▸ EXERCISE:
Reproduce the mailing-list reply about the Hotness Monitoring Unit plugin word for word.

Re: [RFC PATCH QEMU 0/3] cxl/plugins: Hotness Monitoring Unit with 'real' data.

[Jonathan Cameron via]

On Fri, 24 Jan 2025 12:55:52 -0800
Pierrick Bouvier <pierrick.bouvier@linaro.org> wrote:

> Hi Jonathan,
> 
> thanks for posting this. It's a creative usage of plugins.
> 
> I think that your current approach, decoupling plugins, CHMU and device 
> model is a good thing.
> 
> I'm not familiar with CXL, but one question that comes to my mind is:
> Is that mandatory to do this analysis during execution (vs dumping 
> binary traces from CHMU and plugin and running an analysis post execution)?

Short answer is that post run analysis isn't of much use for developing the OS
software story. It works to some degree if you are designing the tracking
hardware or algorithms to use that hardware capture a snapshot of hotness -
dealing with lack of counters, that sort of thing. 

The main intent of this support is to drive live usage of the data in the OS.
So it gets this hotness information and migrates more frequently accessed memory
to a 'nearer'/lower latency memory node.

▸ STORED DATA:
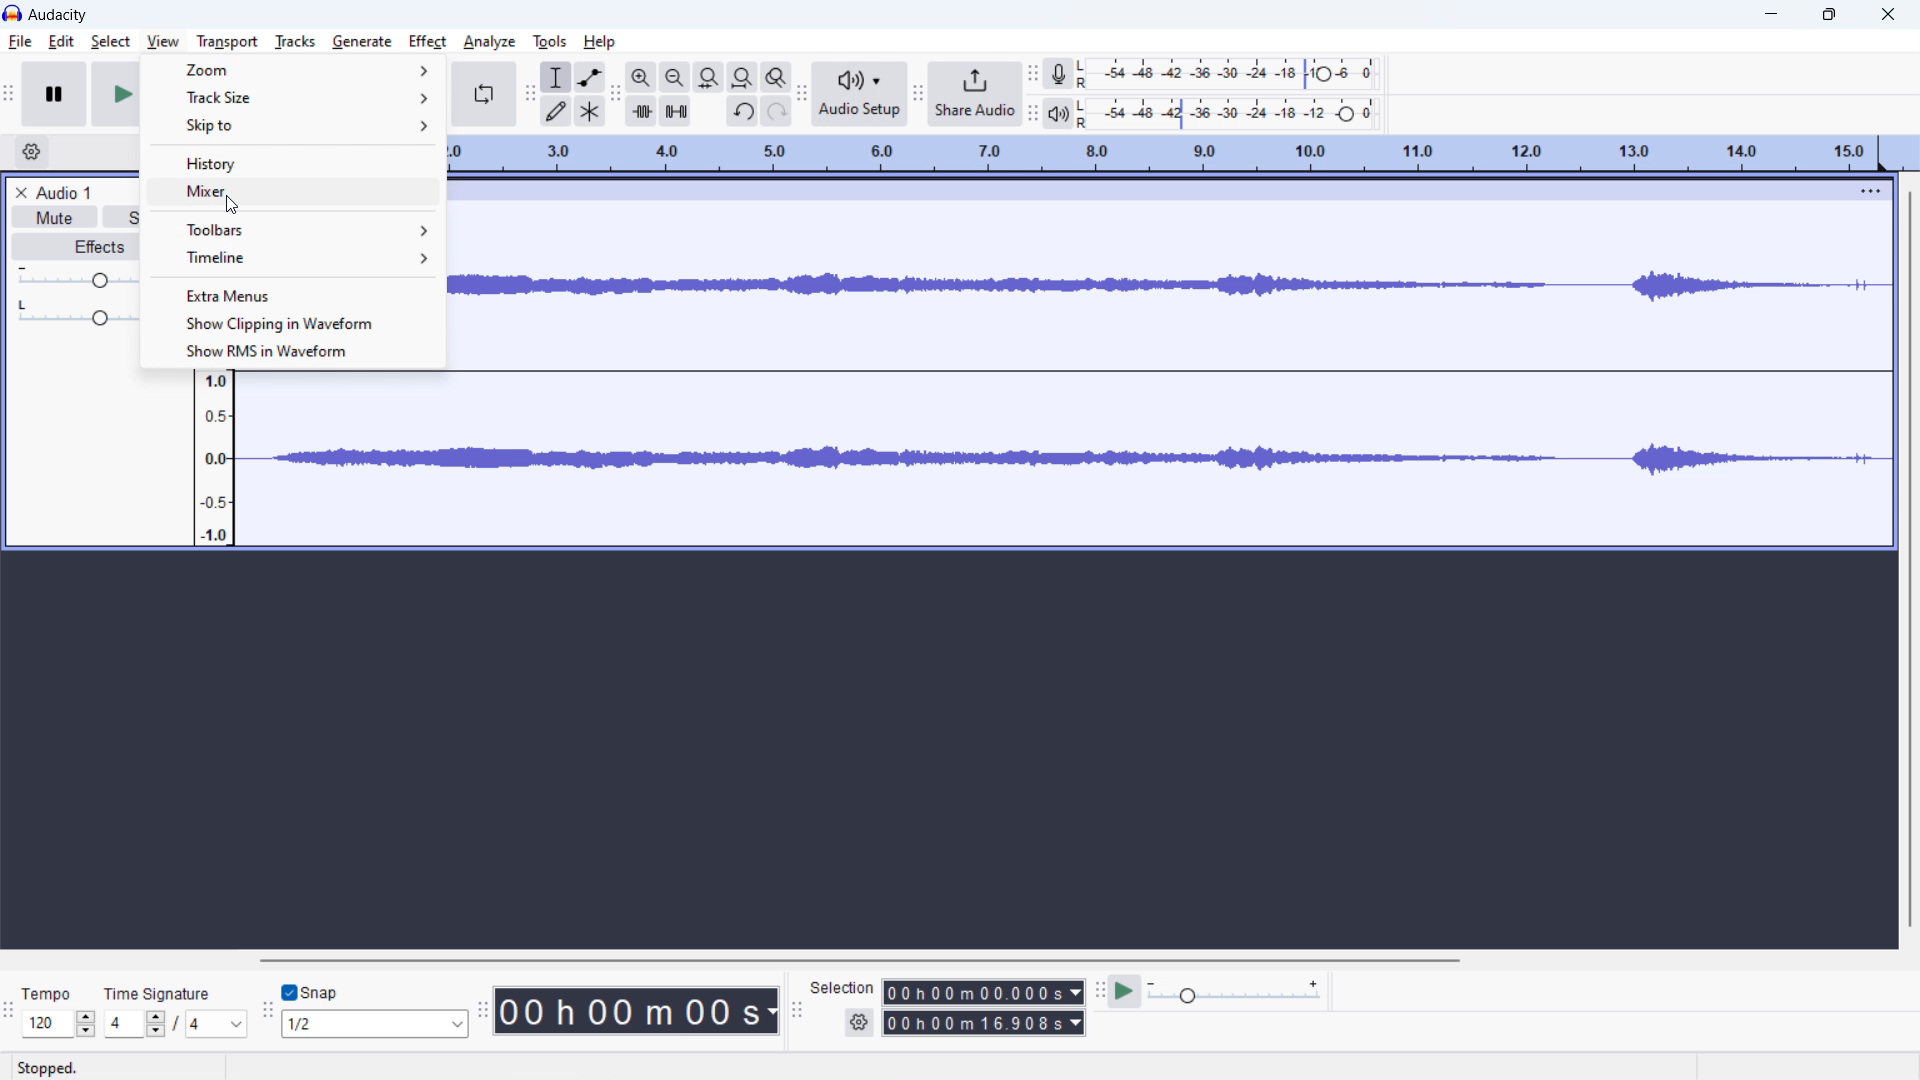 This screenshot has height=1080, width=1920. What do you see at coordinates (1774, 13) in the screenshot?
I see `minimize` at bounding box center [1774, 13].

▸ THE COMPLETED TASK:
Re: [RFC PATCH QEMU 0/3] cxl/plugins: Hotness Monitoring Unit with 'real' data.

[Jonathan Cameron via]

On Fri, 24 Jan 2025 12:55:52 -0800
Pierrick Bouvier <pierrick.bouvier@linaro.org> wrote:

> Hi Jonathan,
> 
> thanks for posting this. It's a creative usage of plugins.
> 
> I think that your current approach, decoupling plugins, CHMU and device 
> model is a good thing.
> 
> I'm not familiar with CXL, but one question that comes to my mind is:
> Is that mandatory to do this analysis during execution (vs dumping 
> binary traces from CHMU and plugin and running an analysis post execution)?

Short answer is that post run analysis isn't of much use for developing the OS
software story. It works to some degree if you are designing the tracking
hardware or algorithms to use that hardware capture a snapshot of hotness -
dealing with lack of counters, that sort of thing. 

The main intent of this support is to drive live usage of the data in the OS.
So it gets this hotness information and migrates more frequently accessed memory
to a 'nearer'/lower latency memory node.